Selon le capitaine Aliou Touré, de l'état-major de l'armée malienne, "des militaires français et tchadiens ont quitté Kidal et patrouillent actuellement à Aguelhok. Ils sont partis en nombre par la route, a confirmé un fonctionnaire au gouvernorat de Kidal. Ils sont arrivés à Aguelhok et vont ensuite se diriger vers Tessalit".

Depuis plusieurs jours, d'intenses frappes aériennes françaises ont visé des dépôts logistiques et des centres d'entraînement des groupes islamistes dans les régions d'Aguelhok et de Tessalit, à 200 km au nord de Kidal, selon le porte-parole de l'état-major des armées françaises, le colonel Thierry Burkhard. Aguelhok et Tessalit se situent dans le massif des Ifoghas, vaste zone de montagnes et de grottes où, selon des experts et des sources de sécurité, une bonne partie des chefs et des combattants des groupes islamistes se sont réfugiés.

Parmi eux, se trouveraient l'Algérien Abou Zeïd, l'un des émirs les plus radicaux d'Al-Qaïda au Maghreb islamique (Aqmi) et Iyad Ag Ghaly, ancien rebelle touareg et actuel chef d'Ansar Dine (Défenseurs de l'islam) qui connaît parfaitement la région. C'est aussi dans cette région que les sept otages français au Sahel seraient détenus.

Mines ou bombes artisanales

Si aucun combat n'est, pour l’heure, à signaler à Aguelhok, un porte-parole du Mouvement pour l'unicité et le djihad en Afrique de l'Ouest (Mujao) a assuré, jeudi, avoir ouvert un nouveau front dans la région de Gao face aux soldats français, maliens et africains en minant massivement les routes qu'ils doivent emprunter. "Nous avons réussi à créer une nouvelle zone de conflit, à organiser des attaques de convois et organiser des kamikazes", a déclaré dans un communiqué adressé à l'AFP Abu Walid Sahraoui.

Ce vendredi, un homme circulant à moto s'est fait exploser à un poste de contrôle de l'armée malienne à Bourem, une ville située à une centaine de kilomètres au nord de Gao, blessant un soldat. Il s'agirait du premier attentat-suicide au Mali depuis le début de l'opération militaire française "Serval" qui a permis de reprendre les villes du nord du pays aux groupes islamistes armés.

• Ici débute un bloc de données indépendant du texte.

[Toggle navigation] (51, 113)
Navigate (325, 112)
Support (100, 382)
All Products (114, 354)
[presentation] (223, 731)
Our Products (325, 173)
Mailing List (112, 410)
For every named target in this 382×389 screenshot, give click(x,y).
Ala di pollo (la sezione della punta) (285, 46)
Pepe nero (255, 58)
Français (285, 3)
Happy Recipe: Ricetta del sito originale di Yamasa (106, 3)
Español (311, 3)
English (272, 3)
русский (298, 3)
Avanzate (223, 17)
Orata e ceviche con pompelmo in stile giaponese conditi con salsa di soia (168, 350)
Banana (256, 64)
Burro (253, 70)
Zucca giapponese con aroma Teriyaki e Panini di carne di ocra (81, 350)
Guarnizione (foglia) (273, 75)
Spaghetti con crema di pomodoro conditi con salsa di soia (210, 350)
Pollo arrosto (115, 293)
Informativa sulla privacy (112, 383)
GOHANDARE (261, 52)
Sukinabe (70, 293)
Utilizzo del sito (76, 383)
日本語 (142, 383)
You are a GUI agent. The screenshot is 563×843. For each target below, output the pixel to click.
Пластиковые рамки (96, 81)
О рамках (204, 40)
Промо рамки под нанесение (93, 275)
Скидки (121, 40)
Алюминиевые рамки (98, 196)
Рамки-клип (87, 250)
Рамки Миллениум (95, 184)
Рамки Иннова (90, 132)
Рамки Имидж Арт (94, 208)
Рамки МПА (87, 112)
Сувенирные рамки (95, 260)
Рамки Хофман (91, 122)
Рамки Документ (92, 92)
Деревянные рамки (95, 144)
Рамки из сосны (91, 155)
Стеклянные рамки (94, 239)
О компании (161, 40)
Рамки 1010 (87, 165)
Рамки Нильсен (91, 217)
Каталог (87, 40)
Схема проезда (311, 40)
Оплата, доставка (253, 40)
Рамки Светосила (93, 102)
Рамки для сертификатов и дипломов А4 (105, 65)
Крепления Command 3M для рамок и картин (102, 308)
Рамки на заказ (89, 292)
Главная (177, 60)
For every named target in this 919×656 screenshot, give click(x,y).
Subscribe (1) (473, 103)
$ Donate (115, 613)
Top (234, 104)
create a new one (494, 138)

Plus tôt dans la journée, un officier de la gendarmerie de Douentza, à 800 km au nord-est de Bamako, affirmait que quatre civils avaient été tués mercredi par une mine posée par les djihadistes. "C'étaient des civils qui revenaient d'une foire, sur un marché hebdomadaire de la région", a ensuite précisé le responsable de la gendarmerie qui avait d’abord annoncé la mort de quatre soldats maliens. Le décès des quatre civils a été confirmé par un membre du syndicat local des transporteurs.

Les militaires français ont fait part, à plusieurs reprises, de leur vigilance à l'égard d'éventuelles mines ou bombes artisanales que les islamistes auraient pu dissimuler avant de prendre la fuite. En particulier, le trajet entre Douentza et Gao (environ 400 km) est dangereux en raison des mines qui y ont été dissimulées.